Coordination and partnerships
Meetings were held with the UNDAC team to gain an overview of the situation, as well as UNHCR on the Emergency Shelter Cluster. Similarly in Bangkok, the International Federation was represented at the logistics cluster meeting as well as the IASC daily brief.
Similar inter-agency meetings were also attended in Geneva and New York, to ensure good coordination and information sharing at all levels.
Capacity of the national society Any arrival of substantial numbers of delegates and partner national societies threatens to overwhelm the national society and the possibility for other priority personnel and goods to get in. A strict timetable has been drawn up in country on who – in terms of technical expertise – needs to come in first etc. The aim of this is to ensure that the operation scales up both in quantity and quality, in the most effective way, with the limited resources we are able to get in-country.
Capacity of the International Federation
An 18-strong field assessment and coordination team (FACT) has been mobilised. A core advance team is in Myanmar the remainder are arriving at the International Federation’s Southeast Asia regional office in Bangkok, and will subsequently be deployed to Myanmar. The bulk of the team was briefed extensively by the regional office today. The FACT will support the Myanmar Red Cross and the International Federation country office in assessing, planning and cooperating with other humanitarian agencies on the ground. This team will also review existing assessment information, recommendations and actions, and work with the government and other humanitarian agencies, to identify gaps or needs that need to be addressed.

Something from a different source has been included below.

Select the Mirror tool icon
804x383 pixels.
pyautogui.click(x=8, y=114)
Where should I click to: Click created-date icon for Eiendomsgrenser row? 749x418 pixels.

The team will also formulate a plan of action in order to keep overall relief efforts moving in a coordinated and effective manner. The first regional disaster response team (RDRT) members (from Malaysian Red Crescent Society) have arrived. The other members (from Indonesian Red Cross and Philippines Red Cross) were today briefed in Bangkok.
• The logistics ERU of British and Swiss Red Cross members have arrived in Bangkok.
• Three chartered Antonov 12 rotations have been confirmed for next week.
• A commercial flight departs from Kuala Lumpur tonight (10 May) with 8 MT of jerry cans and mosquito nets. Space on commercial flights have been confirmed for Sunday and every day next week. Between 3 to 11 MT of jerry cans, mosquito nets, tarpaulins will be shipped each day.
• The regional logistics unit in Dubai and the Bangladesh country office are working hard to find air charters for their stock.
• Framework suppliers for major relief items are on alert and exploring possibilities for air charters.
Communications – Advocacy and Public Information
There has been huge international and national media interest in Red Cross operations and perspectives. International Federation communication teams in Bangkok, Kuala Lumpur and Geneva have worked closely with those of national societies to produce phenomenal media coverage. The access provided to the head of country office and zone disaster management coordinator in Myanmar and the press conferences they have given, have produced tremendous impact, and have been
particularly rewarding in terms of portraying the realities on the ground and the efforts of the Red Cross to address the huge humanitarian needs. Working as a Federation in communications is essential if all our national societies are to be served ultimately.